Comments (7)
Great question! It's honestly kind of unintuitive. I mentioned this briefly in https://github.com/alex-sherman/deco#limitations
This effect exists, to some degree, for all forms of parallelism. Yes we can execute many things at once, but for each individual work item there is a bit of extra time spent in overhead, queueing the work item, serializing it into a separate process, waiting on the response etc. Some of the overhead is still executed serially, in the thread calling the @concurrent
function, so it follows that if the serial portion of overhead is greater than the time it would take to execute the concurrent operation, then the total execution time is actually longer.

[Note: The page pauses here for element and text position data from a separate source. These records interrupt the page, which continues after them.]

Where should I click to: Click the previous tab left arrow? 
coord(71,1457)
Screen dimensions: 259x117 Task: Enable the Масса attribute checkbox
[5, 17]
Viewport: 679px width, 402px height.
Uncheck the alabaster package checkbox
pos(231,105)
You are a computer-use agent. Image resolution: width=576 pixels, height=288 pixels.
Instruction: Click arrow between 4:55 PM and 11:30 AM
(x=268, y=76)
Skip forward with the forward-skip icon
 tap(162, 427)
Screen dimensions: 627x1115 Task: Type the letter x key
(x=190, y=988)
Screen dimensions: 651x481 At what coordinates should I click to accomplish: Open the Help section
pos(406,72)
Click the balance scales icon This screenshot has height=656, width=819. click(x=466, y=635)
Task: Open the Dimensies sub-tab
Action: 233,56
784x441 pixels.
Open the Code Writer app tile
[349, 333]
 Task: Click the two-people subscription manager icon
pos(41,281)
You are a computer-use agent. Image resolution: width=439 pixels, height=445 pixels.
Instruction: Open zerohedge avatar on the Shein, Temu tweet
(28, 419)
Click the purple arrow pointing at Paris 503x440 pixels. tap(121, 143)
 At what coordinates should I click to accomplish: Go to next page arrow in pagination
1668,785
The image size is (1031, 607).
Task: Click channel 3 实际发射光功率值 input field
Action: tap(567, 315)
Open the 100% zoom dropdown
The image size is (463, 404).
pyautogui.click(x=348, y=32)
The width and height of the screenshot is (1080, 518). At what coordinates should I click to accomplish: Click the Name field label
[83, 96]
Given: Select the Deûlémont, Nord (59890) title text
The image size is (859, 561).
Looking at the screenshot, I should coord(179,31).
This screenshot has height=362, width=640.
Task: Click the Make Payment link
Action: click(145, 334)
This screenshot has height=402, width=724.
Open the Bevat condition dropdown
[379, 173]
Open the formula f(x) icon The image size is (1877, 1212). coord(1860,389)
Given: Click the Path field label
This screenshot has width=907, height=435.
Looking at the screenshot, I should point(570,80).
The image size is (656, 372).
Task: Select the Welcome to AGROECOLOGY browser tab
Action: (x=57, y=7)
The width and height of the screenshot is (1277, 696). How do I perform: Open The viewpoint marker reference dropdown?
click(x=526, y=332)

TL;DR; yes, for cheap (in time) operations like this, parallelizing them (one at a time) will take longer. The solution in general is to batch items together, e.g. summing 1000 squares from A to B, rather than a single square. I suggest aiming for @concurrent
functions taking >1ms.
from deco.
Understood. Thank you for the detailed explanation. I tried my hand at modifying the code into batches. Here are the results:
# 100 000 000 numbers; 100 000 Batch Size, 100 threads
# Average foo Function Execution Time: 7.3452558999999855 ms
# Parralelized, Execution Time: 8276.4746 ms
# Unparralelized, Execution Time: 8187.649199999999 ms
#
# 100 000 000 numbers; 1 000 000 Batch Size, 100 threads
# Average foo Function Execution Time: 79.287038 ms
# Parralelized, Execution Time: 9230.890500000001 ms
# Unparralelized, Execution Time: 9097.0797 ms
#
# 100 000 000 numbers; 10 000 000 Batch Size, 10 threads
# foo Function Execution Time: 757.0656 ms
# foo Function Execution Time: 786.8340000000001 ms
# foo Function Execution Time: 765.7913000000001 ms
# foo Function Execution Time: 765.7311 ms
# foo Function Execution Time: 770.1053999999998 ms
# foo Function Execution Time: 791.5252000000006 ms
# foo Function Execution Time: 782.5573999999999 ms
# foo Function Execution Time: 791.6626000000005 ms
# foo Function Execution Time: 777.1696999999999 ms
# foo Function Execution Time: 785.0100999999992 ms
# Average foo Function Execution Time: 777.34524 ms
# Parralelized, Execution Time: 8758.3183 ms
# Unparralelized, Execution Time: 8601.8984 ms
The modified code:
import timeit
from deco import concurrent, synchronized
@concurrent.threaded(processes=10)
def foo(x):
start_time = timeit.default_timer()
list_of_value = []
for value in x:
list_of_value.append(value + value)
end_time = timeit.default_timer()
print(f"foo Function Execution Time: {(end_time - start_time) * 1000} ms")
return list_of_value
@synchronized
def foo_sync(list_of_x, batch_size):
list_x = list()
for i in range(0, len(list_of_x), batch_size):
list_x.append(foo(list_of_x[i:i+batch_size]))
return list_x
def main():
start_time = timeit.default_timer()
foo_sync(range(100_000_000), 10_000_000)
end_time = timeit.default_timer()
print(f"Execution Time: {(end_time-start_time)*1000} ms")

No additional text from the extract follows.